* **What the exercise asks**: Repeat each entry in the listing word for word.
*** Recorded data Section Begins ***
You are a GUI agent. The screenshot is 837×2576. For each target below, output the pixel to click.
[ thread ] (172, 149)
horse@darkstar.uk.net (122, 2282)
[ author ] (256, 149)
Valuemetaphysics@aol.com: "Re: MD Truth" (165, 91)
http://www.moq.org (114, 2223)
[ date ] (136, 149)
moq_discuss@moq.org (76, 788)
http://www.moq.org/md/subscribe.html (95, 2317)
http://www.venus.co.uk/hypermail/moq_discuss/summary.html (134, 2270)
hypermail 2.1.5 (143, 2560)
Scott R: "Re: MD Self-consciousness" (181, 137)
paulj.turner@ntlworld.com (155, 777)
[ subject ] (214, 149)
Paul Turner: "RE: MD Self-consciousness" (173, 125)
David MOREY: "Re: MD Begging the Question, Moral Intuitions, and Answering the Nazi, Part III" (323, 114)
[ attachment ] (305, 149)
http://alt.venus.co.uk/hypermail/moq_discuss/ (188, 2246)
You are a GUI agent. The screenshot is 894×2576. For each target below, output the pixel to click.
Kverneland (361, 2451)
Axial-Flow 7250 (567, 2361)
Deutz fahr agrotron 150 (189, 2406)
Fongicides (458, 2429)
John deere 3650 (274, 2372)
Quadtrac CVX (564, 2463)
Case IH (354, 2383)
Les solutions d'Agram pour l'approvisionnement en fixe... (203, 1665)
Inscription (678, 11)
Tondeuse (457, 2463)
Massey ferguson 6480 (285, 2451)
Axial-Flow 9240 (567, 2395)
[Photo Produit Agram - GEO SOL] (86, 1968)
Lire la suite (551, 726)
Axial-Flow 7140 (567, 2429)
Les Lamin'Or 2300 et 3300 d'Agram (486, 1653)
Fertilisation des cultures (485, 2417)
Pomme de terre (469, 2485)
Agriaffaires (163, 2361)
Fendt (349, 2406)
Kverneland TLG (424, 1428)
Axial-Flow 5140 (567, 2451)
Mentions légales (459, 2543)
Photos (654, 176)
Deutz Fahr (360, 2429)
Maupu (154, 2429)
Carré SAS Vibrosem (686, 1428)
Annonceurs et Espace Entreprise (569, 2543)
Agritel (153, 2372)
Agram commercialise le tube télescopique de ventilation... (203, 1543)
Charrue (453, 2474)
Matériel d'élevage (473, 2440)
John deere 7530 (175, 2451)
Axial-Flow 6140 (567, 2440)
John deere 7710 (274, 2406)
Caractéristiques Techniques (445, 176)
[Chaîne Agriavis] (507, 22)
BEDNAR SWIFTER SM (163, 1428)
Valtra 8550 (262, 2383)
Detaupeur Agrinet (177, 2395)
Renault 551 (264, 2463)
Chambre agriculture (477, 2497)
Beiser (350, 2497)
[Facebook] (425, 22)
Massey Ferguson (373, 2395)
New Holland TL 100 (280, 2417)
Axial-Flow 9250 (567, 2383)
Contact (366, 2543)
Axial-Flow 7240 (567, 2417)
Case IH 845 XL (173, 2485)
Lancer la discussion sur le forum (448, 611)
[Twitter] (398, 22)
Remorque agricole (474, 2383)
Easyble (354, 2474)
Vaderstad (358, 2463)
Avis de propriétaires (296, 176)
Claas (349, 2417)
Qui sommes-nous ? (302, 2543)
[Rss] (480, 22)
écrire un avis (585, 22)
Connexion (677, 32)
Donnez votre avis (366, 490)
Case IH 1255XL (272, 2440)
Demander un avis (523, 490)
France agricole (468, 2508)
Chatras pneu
*** Recorded data Section Ends ***
* **Output**:
You are a GUI agent. The screenshot is 837×2576. For each target below, output the pixel to click.
[ thread ] (172, 149)
horse@darkstar.uk.net (122, 2282)
[ author ] (256, 149)
Valuemetaphysics@aol.com: "Re: MD Truth" (165, 91)
http://www.moq.org (114, 2223)
[ date ] (136, 149)
moq_discuss@moq.org (76, 788)
http://www.moq.org/md/subscribe.html (95, 2317)
http://www.venus.co.uk/hypermail/moq_discuss/summary.html (134, 2270)
hypermail 2.1.5 (143, 2560)
Scott R: "Re: MD Self-consciousness" (181, 137)
paulj.turner@ntlworld.com (155, 777)
[ subject ] (214, 149)
Paul Turner: "RE: MD Self-consciousness" (173, 125)
David MOREY: "Re: MD Begging the Question, Moral Intuitions, and Answering the Nazi, Part III" (323, 114)
[ attachment ] (305, 149)
http://alt.venus.co.uk/hypermail/moq_discuss/ (188, 2246)
You are a GUI agent. The screenshot is 894×2576. For each target below, output the pixel to click.
Kverneland (361, 2451)
Axial-Flow 7250 (567, 2361)
Deutz fahr agrotron 150 (189, 2406)
Fongicides (458, 2429)
John deere 3650 (274, 2372)
Quadtrac CVX (564, 2463)
Case IH (354, 2383)
Les solutions d'Agram pour l'approvisionnement en fixe... (203, 1665)
Inscription (678, 11)
Tondeuse (457, 2463)
Massey ferguson 6480 (285, 2451)
Axial-Flow 9240 (567, 2395)
[Photo Produit Agram - GEO SOL] (86, 1968)
Lire la suite (551, 726)
Axial-Flow 7140 (567, 2429)
Les Lamin'Or 2300 et 3300 d'Agram (486, 1653)
Fertilisation des cultures (485, 2417)
Pomme de terre (469, 2485)
Agriaffaires (163, 2361)
Fendt (349, 2406)
Kverneland TLG (424, 1428)
Axial-Flow 5140 (567, 2451)
Mentions légales (459, 2543)
Photos (654, 176)
Deutz Fahr (360, 2429)
Maupu (154, 2429)
Carré SAS Vibrosem (686, 1428)
Annonceurs et Espace Entreprise (569, 2543)
Agritel (153, 2372)
Agram commercialise le tube télescopique de ventilation... (203, 1543)
Charrue (453, 2474)
Matériel d'élevage (473, 2440)
John deere 7530 (175, 2451)
Axial-Flow 6140 (567, 2440)
John deere 7710 (274, 2406)
Caractéristiques Techniques (445, 176)
[Chaîne Agriavis] (507, 22)
BEDNAR SWIFTER SM (163, 1428)
Valtra 8550 (262, 2383)
Detaupeur Agrinet (177, 2395)
Renault 551 (264, 2463)
Chambre agriculture (477, 2497)
Beiser (350, 2497)
[Facebook] (425, 22)
Massey Ferguson (373, 2395)
New Holland TL 100 (280, 2417)
Axial-Flow 9250 (567, 2383)
Contact (366, 2543)
Axial-Flow 7240 (567, 2417)
Case IH 845 XL (173, 2485)
Lancer la discussion sur le forum (448, 611)
[Twitter] (398, 22)
Remorque agricole (474, 2383)
Easyble (354, 2474)
Vaderstad (358, 2463)
Avis de propriétaires (296, 176)
Claas (349, 2417)
Qui sommes-nous ? (302, 2543)
[Rss] (480, 22)
écrire un avis (585, 22)
Connexion (677, 32)
Donnez votre avis (366, 490)
Case IH 1255XL (272, 2440)
Demander un avis (523, 490)
France agricole (468, 2508)
Chatras pneu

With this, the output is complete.